## Requirement
Return the data below in full. Keep each character unchanged.
Recorded data START
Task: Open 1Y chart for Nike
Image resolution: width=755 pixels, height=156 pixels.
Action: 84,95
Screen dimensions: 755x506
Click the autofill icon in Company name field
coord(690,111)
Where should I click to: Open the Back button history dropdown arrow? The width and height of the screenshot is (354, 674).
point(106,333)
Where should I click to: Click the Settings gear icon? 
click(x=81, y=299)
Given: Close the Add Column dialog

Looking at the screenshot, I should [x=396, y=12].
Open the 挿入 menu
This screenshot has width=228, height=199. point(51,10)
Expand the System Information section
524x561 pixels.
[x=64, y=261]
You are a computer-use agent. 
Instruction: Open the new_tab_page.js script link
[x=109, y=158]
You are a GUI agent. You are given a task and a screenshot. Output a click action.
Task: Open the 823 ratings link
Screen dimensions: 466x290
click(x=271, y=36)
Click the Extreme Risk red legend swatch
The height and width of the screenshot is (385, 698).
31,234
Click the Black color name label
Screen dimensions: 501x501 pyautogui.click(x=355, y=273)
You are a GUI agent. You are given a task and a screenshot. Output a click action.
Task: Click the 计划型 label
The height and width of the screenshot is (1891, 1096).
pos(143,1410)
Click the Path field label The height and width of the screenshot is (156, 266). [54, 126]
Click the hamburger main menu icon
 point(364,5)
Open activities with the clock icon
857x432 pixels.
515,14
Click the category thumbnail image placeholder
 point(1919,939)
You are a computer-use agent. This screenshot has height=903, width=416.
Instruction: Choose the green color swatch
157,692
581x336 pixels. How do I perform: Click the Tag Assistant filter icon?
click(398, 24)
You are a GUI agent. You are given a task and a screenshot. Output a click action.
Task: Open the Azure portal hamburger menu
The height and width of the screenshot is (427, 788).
Recorded data END
## Task response
Task: Open 1Y chart for Nike
Image resolution: width=755 pixels, height=156 pixels.
Action: 84,95
Screen dimensions: 755x506
Click the autofill icon in Company name field
coord(690,111)
Where should I click to: Open the Back button history dropdown arrow? The width and height of the screenshot is (354, 674).
point(106,333)
Where should I click to: Click the Settings gear icon? 
click(x=81, y=299)
Given: Close the Add Column dialog

Looking at the screenshot, I should [x=396, y=12].
Open the 挿入 menu
This screenshot has width=228, height=199. point(51,10)
Expand the System Information section
524x561 pixels.
[x=64, y=261]
You are a computer-use agent. 
Instruction: Open the new_tab_page.js script link
[x=109, y=158]
You are a GUI agent. You are given a task and a screenshot. Output a click action.
Task: Open the 823 ratings link
Screen dimensions: 466x290
click(x=271, y=36)
Click the Extreme Risk red legend swatch
The height and width of the screenshot is (385, 698).
31,234
Click the Black color name label
Screen dimensions: 501x501 pyautogui.click(x=355, y=273)
You are a GUI agent. You are given a task and a screenshot. Output a click action.
Task: Click the 计划型 label
The height and width of the screenshot is (1891, 1096).
pos(143,1410)
Click the Path field label The height and width of the screenshot is (156, 266). [54, 126]
Click the hamburger main menu icon
 point(364,5)
Open activities with the clock icon
857x432 pixels.
515,14
Click the category thumbnail image placeholder
 point(1919,939)
You are a computer-use agent. This screenshot has height=903, width=416.
Instruction: Choose the green color swatch
157,692
581x336 pixels. How do I perform: Click the Tag Assistant filter icon?
click(398, 24)
You are a GUI agent. You are given a task and a screenshot. Output a click action.
Task: Open the Azure portal hamburger menu
The height and width of the screenshot is (427, 788).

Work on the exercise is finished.